La noche entrerriana se convirtió en escenario de un insólito y peligroso episodio tras el partido de la Selección. Un hombre, en evidente estado de ebriedad, decidió conducir una retroexcavadora por las calles, desatando un raid descontrolado que terminó con siete autos chocados y dos personas heridas.
El test de alcoholemia arrojó 1,7 g/l de alcohol en sangre, una cifra que confirma el grado de irresponsabilidad con el que actuó el conductor. La situación escaló hasta que fueron los propios vecinos quienes lograron interceptarlo, evitando que la tragedia tuviera consecuencias aún más graves.
Este hecho no solo expone la imprudencia individual, sino también la vulnerabilidad de la comunidad frente a conductas temerarias.
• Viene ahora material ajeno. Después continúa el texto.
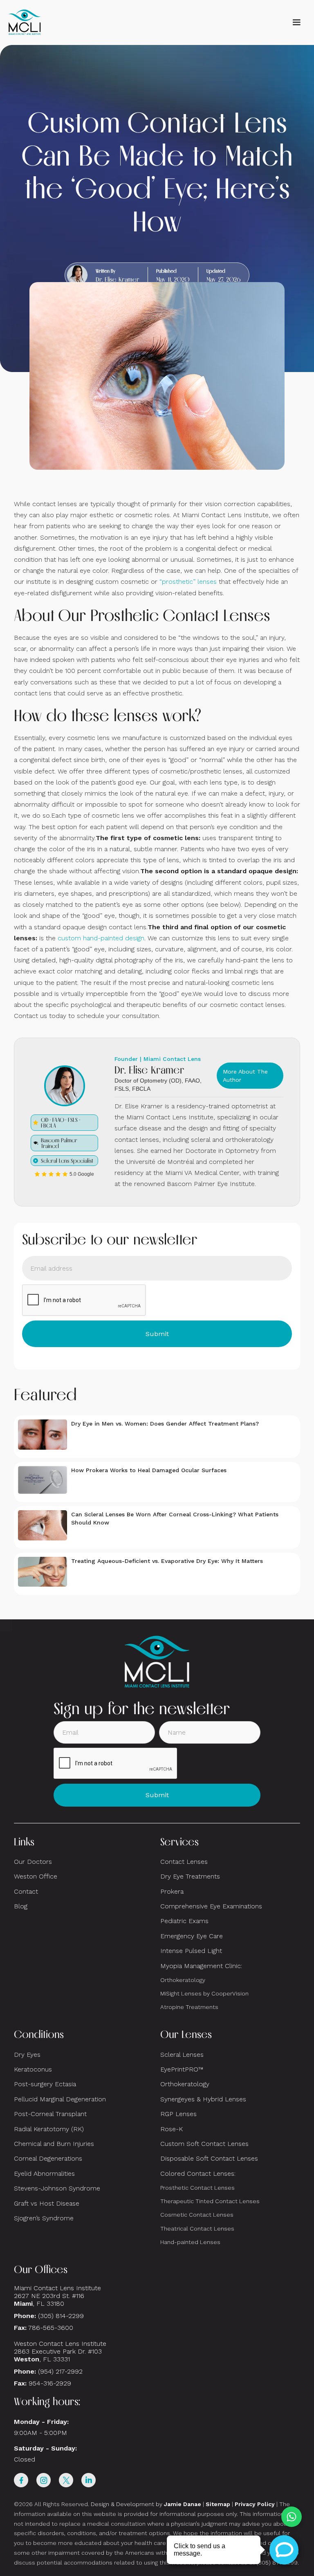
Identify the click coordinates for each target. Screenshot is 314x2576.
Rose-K (171, 2129)
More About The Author (245, 1075)
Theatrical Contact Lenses (197, 2228)
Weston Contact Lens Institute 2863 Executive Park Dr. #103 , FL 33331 (61, 2351)
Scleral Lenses (182, 2054)
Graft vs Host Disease (46, 2203)
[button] (296, 22)
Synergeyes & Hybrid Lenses (203, 2099)
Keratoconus (33, 2069)
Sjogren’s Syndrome (44, 2218)
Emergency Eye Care (191, 1936)
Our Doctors (33, 1861)
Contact (26, 1891)
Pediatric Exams (184, 1921)
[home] (25, 22)
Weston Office (35, 1876)
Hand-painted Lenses (190, 2242)
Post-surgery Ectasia (45, 2084)
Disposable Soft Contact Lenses (209, 2158)
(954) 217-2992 (60, 2371)
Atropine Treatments (189, 2007)
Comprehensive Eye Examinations (211, 1906)
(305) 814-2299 (61, 2316)
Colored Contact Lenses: (198, 2173)
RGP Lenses (178, 2114)
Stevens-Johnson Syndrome (57, 2188)
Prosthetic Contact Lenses (197, 2187)
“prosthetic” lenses (188, 581)
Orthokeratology (182, 1980)
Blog (20, 1906)
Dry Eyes (27, 2054)
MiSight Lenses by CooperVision (204, 1993)
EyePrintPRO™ (181, 2069)
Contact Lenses (184, 1861)
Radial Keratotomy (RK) (49, 2129)
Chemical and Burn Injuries (54, 2144)
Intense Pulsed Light (191, 1951)
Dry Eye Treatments (190, 1876)
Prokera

La combinación de alcohol y conducción es una amenaza constante en las rutas y ciudades argentinas, y en este caso, el riesgo se multiplicó por el tipo de maquinaria involucrada.
La escena deja una reflexión inevitable: la seguridad vial no es un capricho, es una necesidad vital. Cada accidente, cada herido, cada vida puesta en peligro, es el resultado de decisiones irresponsables que podrían evitarse. La intervención ciudadana fue clave para frenar el desastre, pero no debería ser la comunidad la que cargue con la responsabilidad de contener estos excesos.
El episodio en Entre Ríos se suma a la lista de advertencias que interpelan a las autoridades y a la sociedad: sin controles efectivos y sin conciencia colectiva, la convivencia en las calles se convierte en un riesgo permanente.